What is Radar Cross Section?
Radar cross section is the electromagnetic equivalent of a target's visual size. Formally, it is the area of a perfectly reflecting sphere that would return the same power as the actual target. A large commercial aircraft might have σ = 100 m², while a stealth fighter can achieve σ = 0.001 m² — a 50 dB (100,000×) difference that translates to a 17× reduction in detection range. Understanding and controlling RCS is fundamental to both radar design and stealth technology.
Scattering Regimes
Target RCS behavior depends on the electrical size parameter ka = 2πa/λ. In the Rayleigh region (ka << 1), the target is much smaller than the wavelength and RCS scales as (ka)⁴ — a strong frequency dependence that makes low-frequency radar nearly blind to small objects. In the resonance region (ka ≈ 1), creeping waves circling the target create complex interference patterns. In the optical region (ka >> 1), RCS approaches the physical cross section and is dominated by specular reflections from surfaces perpendicular to the radar line of sight.
Stealth Design Principles
Reducing RCS is the foundation of stealth technology. The primary technique is shaping: flat surfaces are angled to deflect energy away from the transmitter, edges are aligned to concentrate scattered energy into a few narrow angular sectors, and curved surfaces are used where possible to spread reflections. Radar-absorbing materials provide additional 10–20 dB reduction by converting electromagnetic energy into heat. Modern stealth aircraft combine these approaches to reduce RCS by 30–40 dB across threat radar bands.
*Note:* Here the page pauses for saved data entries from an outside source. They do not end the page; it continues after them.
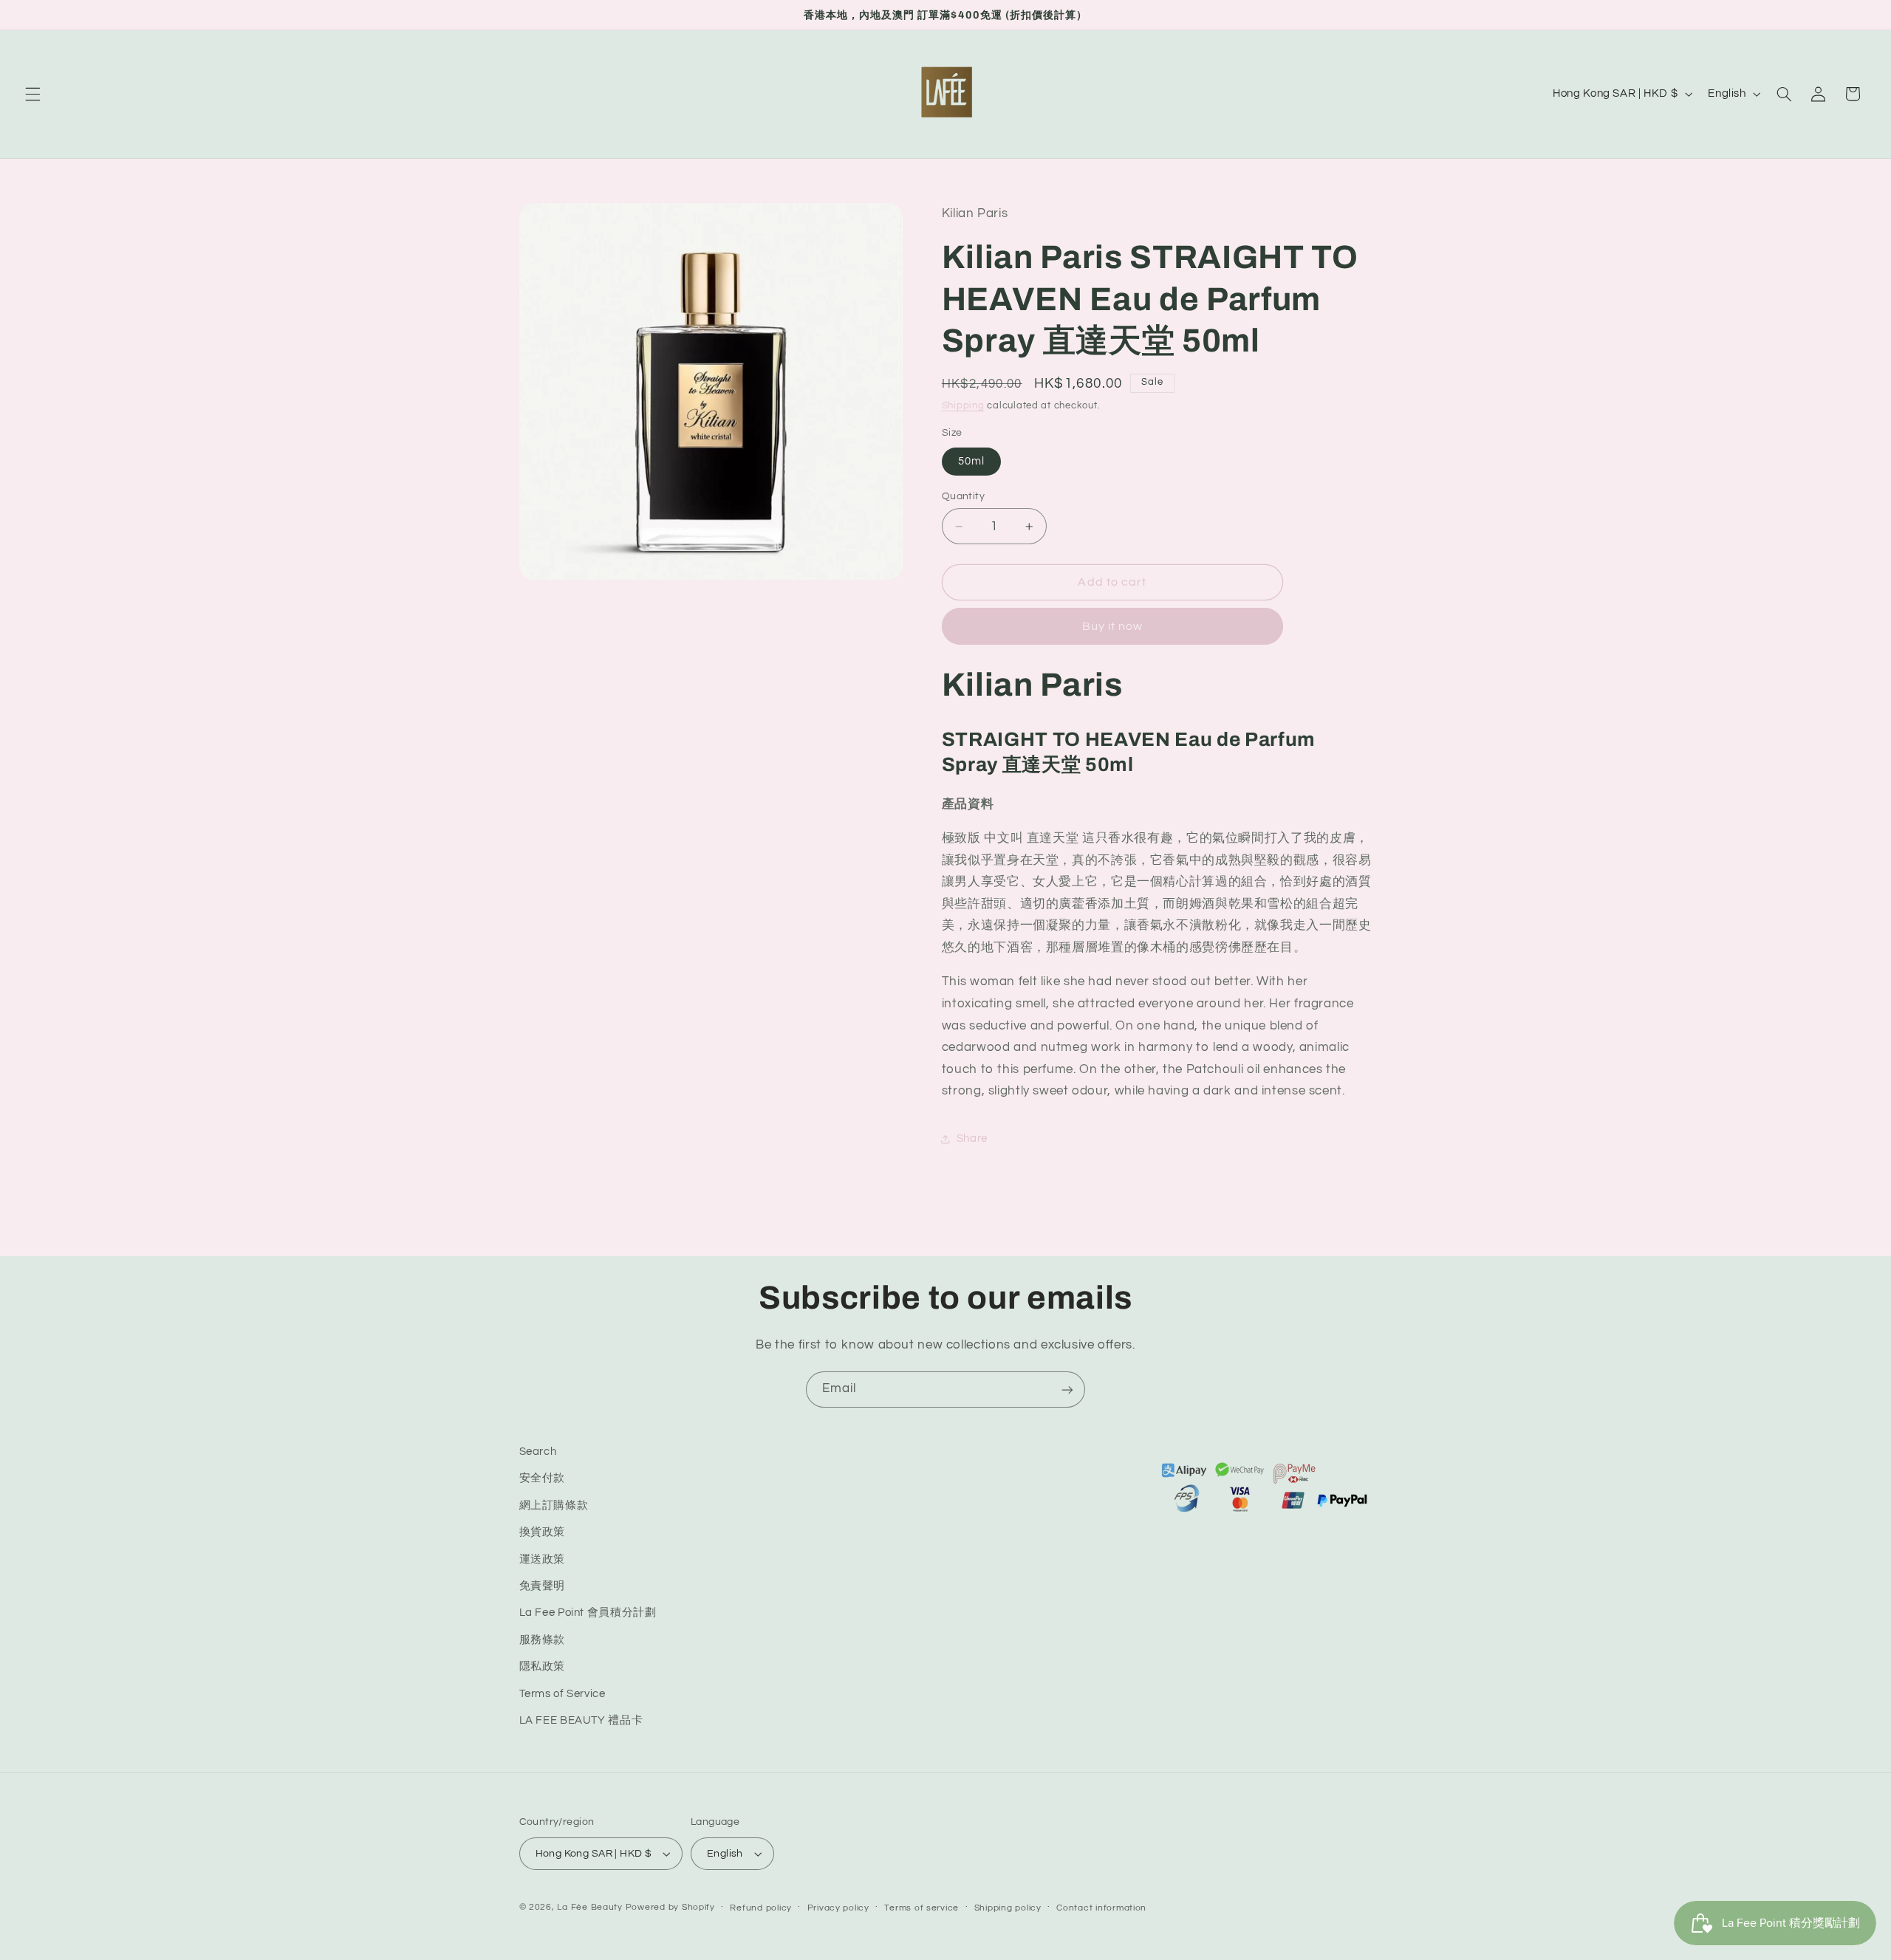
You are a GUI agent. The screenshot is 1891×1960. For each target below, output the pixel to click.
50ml (971, 461)
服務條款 (542, 1639)
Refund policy (761, 1908)
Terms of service (921, 1908)
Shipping (963, 406)
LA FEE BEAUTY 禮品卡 (581, 1720)
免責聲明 (542, 1585)
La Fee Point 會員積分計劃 (588, 1612)
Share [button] (972, 1138)
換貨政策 (542, 1532)
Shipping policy (1008, 1908)
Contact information (1101, 1908)
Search (538, 1451)
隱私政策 (542, 1666)
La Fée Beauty (590, 1907)
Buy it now (1112, 626)
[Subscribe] (1067, 1389)
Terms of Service (562, 1693)
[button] (32, 94)
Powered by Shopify (670, 1907)
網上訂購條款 (554, 1504)
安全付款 (542, 1478)
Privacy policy (838, 1908)
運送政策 (542, 1558)
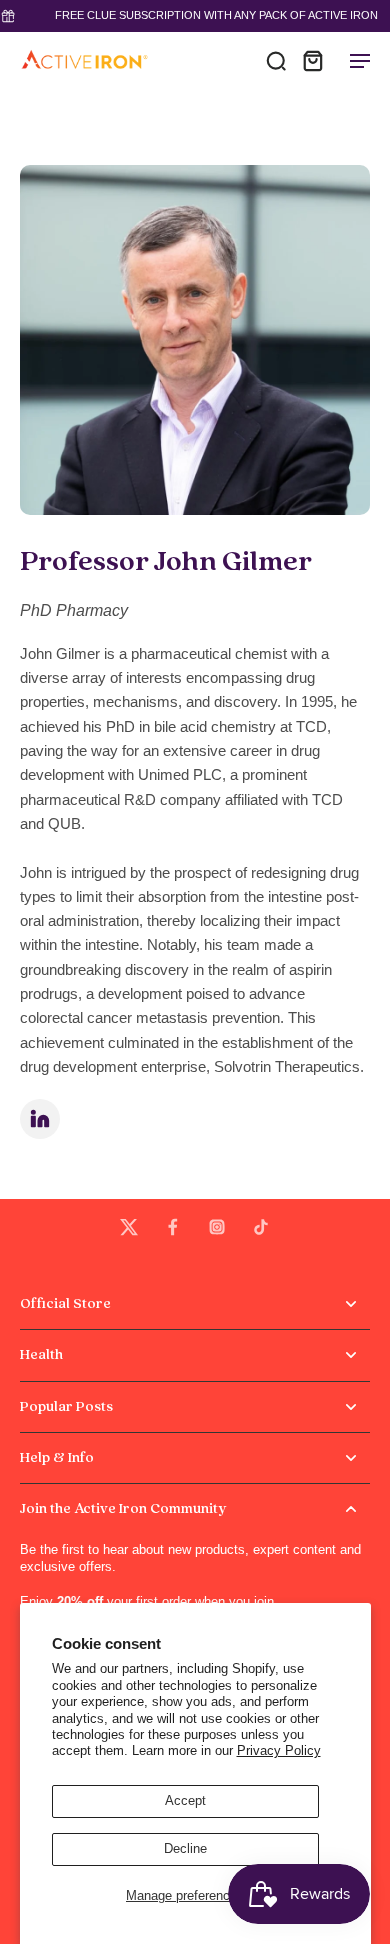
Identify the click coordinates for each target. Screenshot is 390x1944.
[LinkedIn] (40, 1119)
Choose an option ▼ (58, 96)
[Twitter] (129, 1227)
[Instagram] (217, 1227)
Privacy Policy (279, 1751)
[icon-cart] (312, 60)
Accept (185, 1801)
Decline (185, 1849)
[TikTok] (261, 1227)
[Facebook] (173, 1227)
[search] (276, 60)
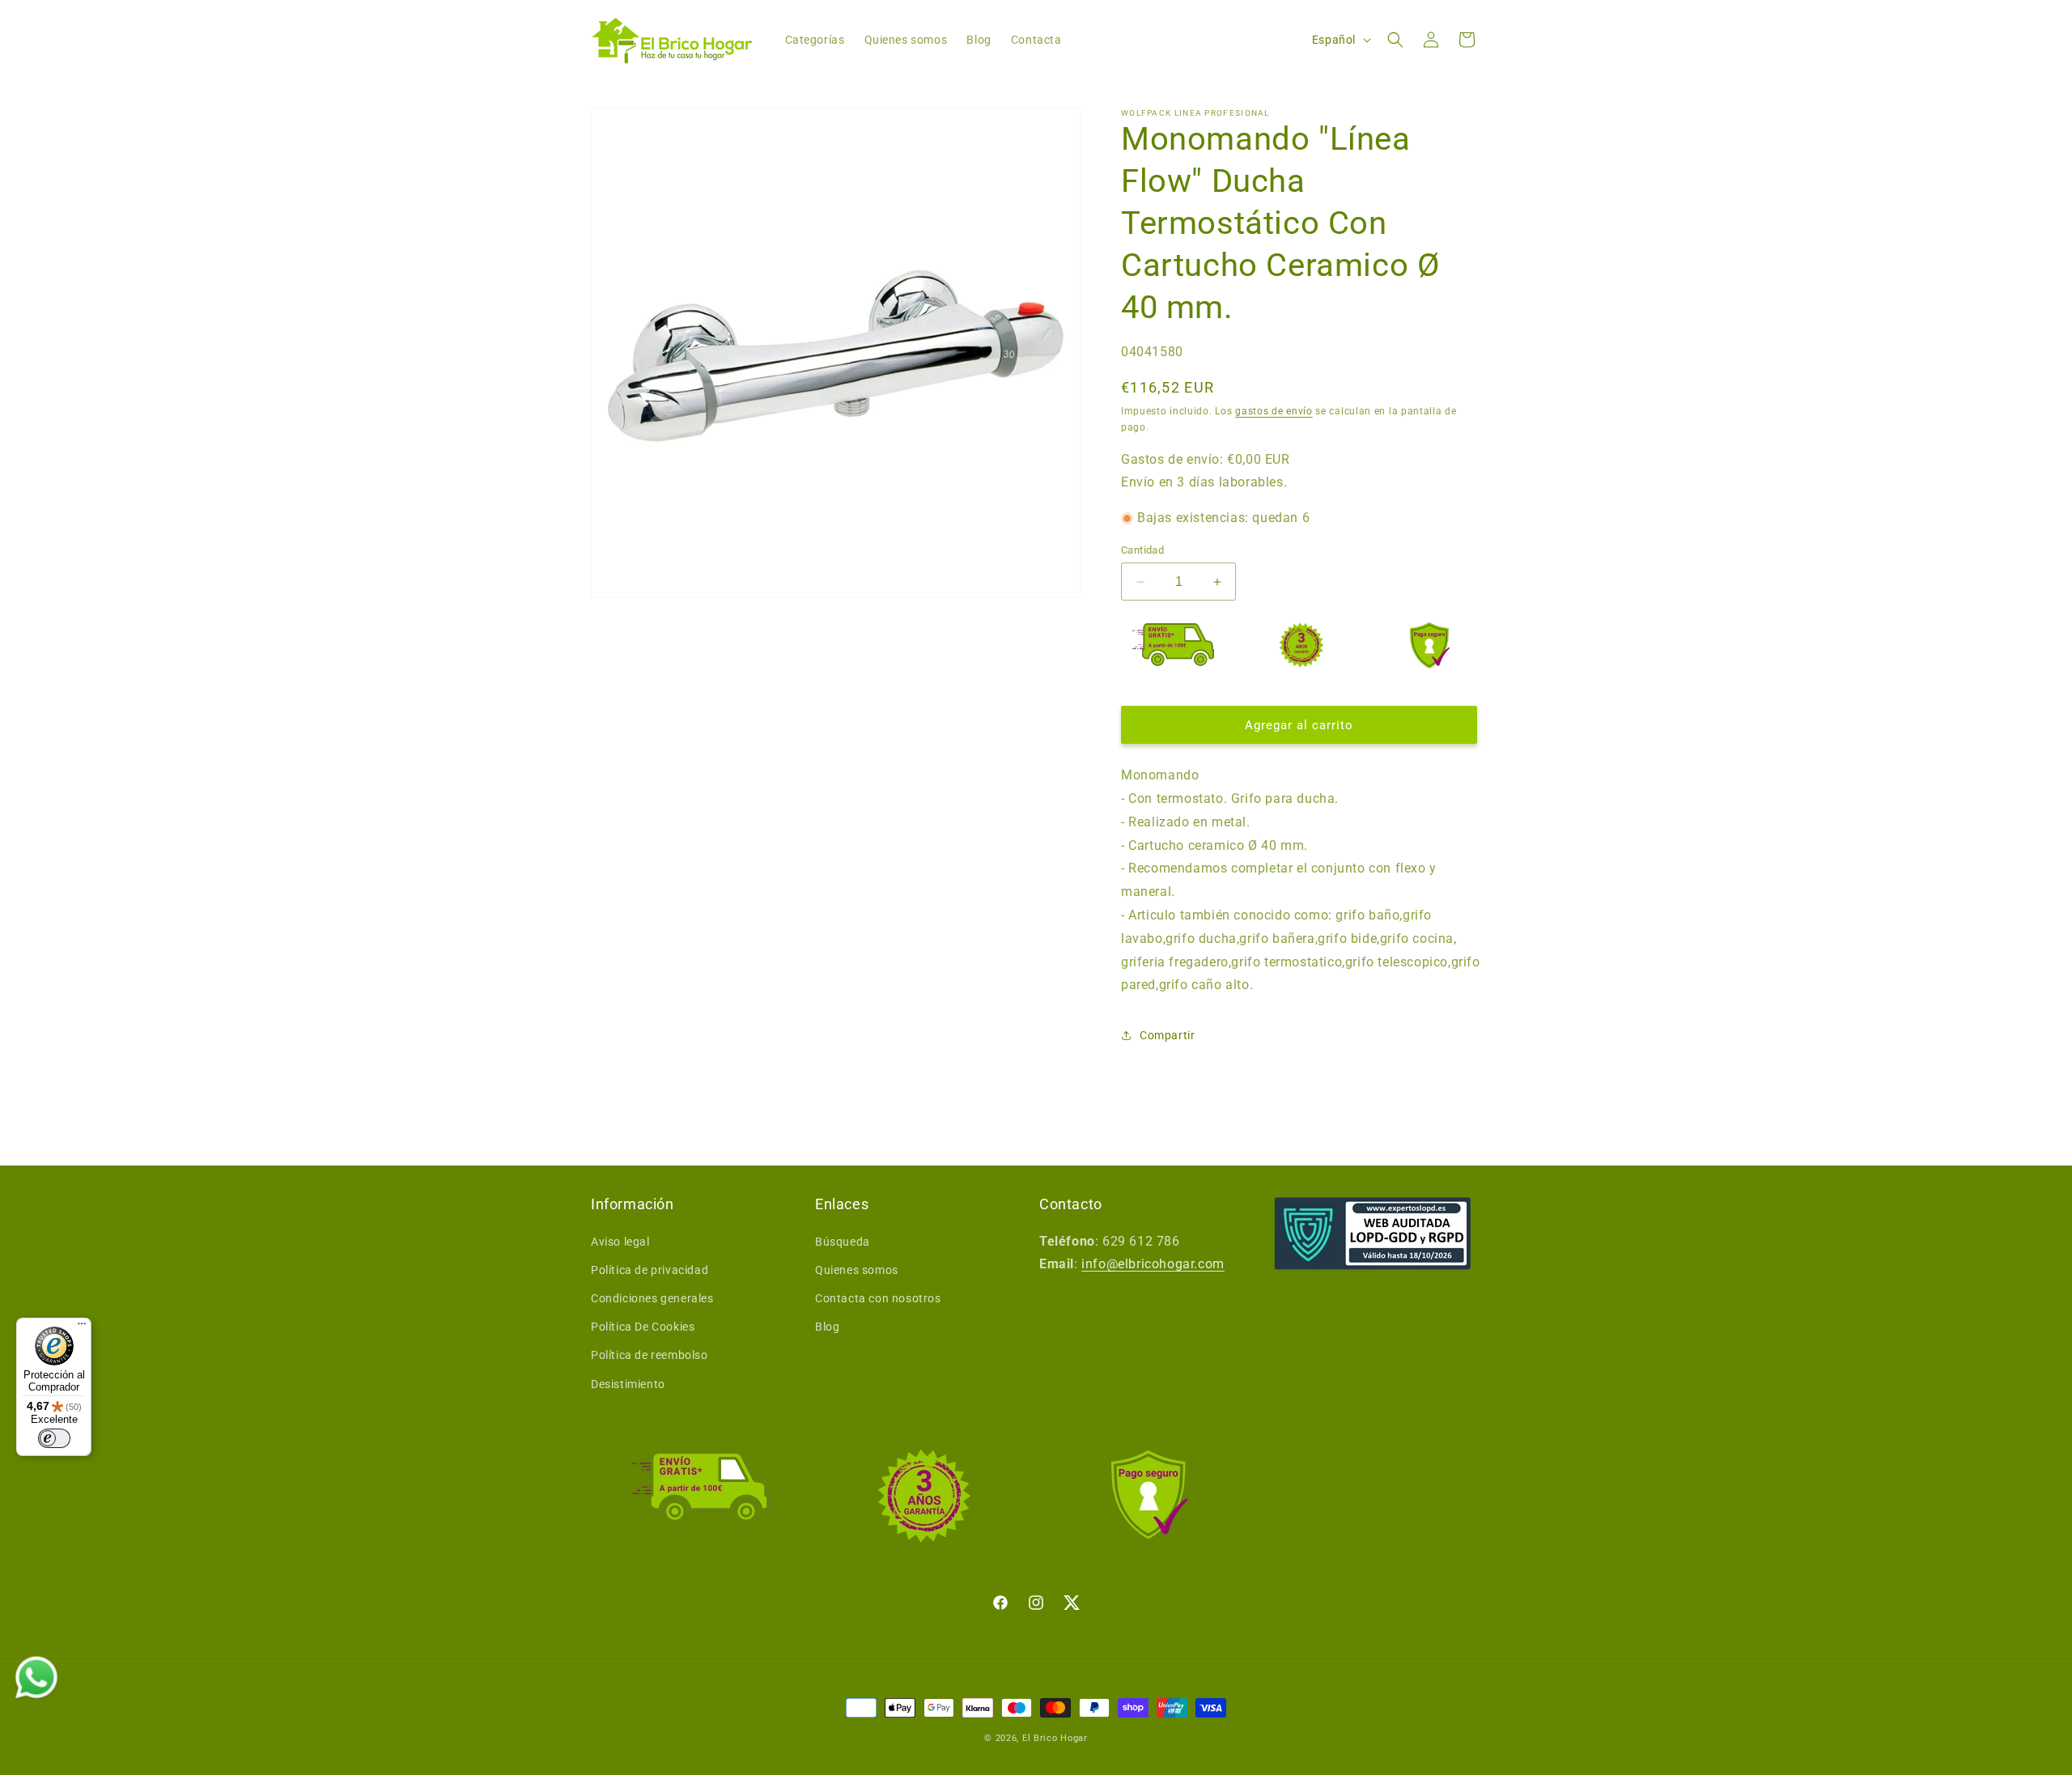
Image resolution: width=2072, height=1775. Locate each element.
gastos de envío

RCS Measurement and Prediction
RCS is measured on outdoor ranges, in anechoic chambers, or on compact ranges using scaled models. Computational electromagnetics — method of moments, physical optics, finite-difference time-domain — can predict RCS for complex targets, though full-wave methods for electrically large objects remain computationally challenging. The aspect-angle dependence of RCS creates characteristic signatures used in non-cooperative target recognition.